Parents visiting kindergarten classes will see that everything their child does, from coloring to playing with puzzles, is connected to reading, writing and math, Woodhouse said.

Even as a group of 5-year-olds pushed their hands into the colorful playdough at one of the workstations in Schuhrke's kindergarten classroom, they were working on an assignment. Their task was to take the 3-inch cookie-cutter letters and press them into the mushy dough.

"What letter is that?" she asked them.

"An 'R,' " said one girl.

"What sound does 'R' make?"

At the end of kindergarten, Schuhrke must show that her students made one year of academic growth.

"I need to prove what they are learning," Schuhrke said. "I test them when they get in here, test them midyear and I will test them at the end of the year."

In a recent survey by the National Center for Education Statistics, kindergarten teachers across the country said they spend 68 percent of the day on reading. Half-day programs spend nearly 100 percent of the time on language arts and reading readiness. In a full-day program there is time for math, science and art, according to the Early Childhood Longitudinal Study.
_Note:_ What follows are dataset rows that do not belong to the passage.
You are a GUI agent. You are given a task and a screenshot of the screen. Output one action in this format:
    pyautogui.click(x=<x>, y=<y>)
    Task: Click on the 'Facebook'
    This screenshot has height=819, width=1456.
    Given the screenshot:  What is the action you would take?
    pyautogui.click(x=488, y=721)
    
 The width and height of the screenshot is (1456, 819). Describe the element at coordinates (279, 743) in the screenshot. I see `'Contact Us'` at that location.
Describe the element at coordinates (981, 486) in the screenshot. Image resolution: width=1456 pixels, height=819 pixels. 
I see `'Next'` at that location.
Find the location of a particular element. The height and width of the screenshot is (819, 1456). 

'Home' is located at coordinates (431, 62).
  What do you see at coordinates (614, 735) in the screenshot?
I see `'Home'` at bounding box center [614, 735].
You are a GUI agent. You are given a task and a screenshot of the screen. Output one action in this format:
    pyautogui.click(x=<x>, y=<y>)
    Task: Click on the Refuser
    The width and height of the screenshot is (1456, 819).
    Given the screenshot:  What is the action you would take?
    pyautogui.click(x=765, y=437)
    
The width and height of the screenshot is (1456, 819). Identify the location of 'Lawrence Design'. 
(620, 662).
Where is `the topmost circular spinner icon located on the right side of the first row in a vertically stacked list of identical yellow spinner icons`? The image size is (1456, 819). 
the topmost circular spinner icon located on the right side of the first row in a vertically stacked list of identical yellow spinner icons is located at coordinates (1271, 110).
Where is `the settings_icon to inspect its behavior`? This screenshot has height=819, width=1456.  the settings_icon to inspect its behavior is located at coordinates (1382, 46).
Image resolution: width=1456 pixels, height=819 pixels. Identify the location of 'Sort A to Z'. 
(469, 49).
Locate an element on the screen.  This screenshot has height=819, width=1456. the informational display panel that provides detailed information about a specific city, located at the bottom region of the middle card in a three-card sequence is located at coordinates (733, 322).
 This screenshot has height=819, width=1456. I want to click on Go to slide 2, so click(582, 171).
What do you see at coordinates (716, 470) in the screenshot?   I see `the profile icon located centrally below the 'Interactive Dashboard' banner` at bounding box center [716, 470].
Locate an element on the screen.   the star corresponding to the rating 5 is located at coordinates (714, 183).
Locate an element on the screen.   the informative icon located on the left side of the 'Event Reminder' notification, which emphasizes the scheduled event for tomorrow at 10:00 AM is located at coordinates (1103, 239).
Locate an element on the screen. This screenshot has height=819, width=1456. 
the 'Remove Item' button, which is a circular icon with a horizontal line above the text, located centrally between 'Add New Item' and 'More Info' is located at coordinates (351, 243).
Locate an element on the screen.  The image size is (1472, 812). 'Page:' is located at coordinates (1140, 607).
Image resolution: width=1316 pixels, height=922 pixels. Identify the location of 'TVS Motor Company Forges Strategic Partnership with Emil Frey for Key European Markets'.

At Smith school, kindergarten teacher Diana Quintana has little pictures around the room that identify objects: a door, the bathroom, the sink. The words and pictures are clues for the English learners. Her job is a double order, Alvarez said as he observed.

"Point to the longest word in the sentence," Quintana said to one pupil. The eager child couldn't even point to the sentence. She repeated the lesson until the child could identify the sentence and the longest word.

"She has more time now to really give it a good effort," Alvarez said. "Time is definitely a resource."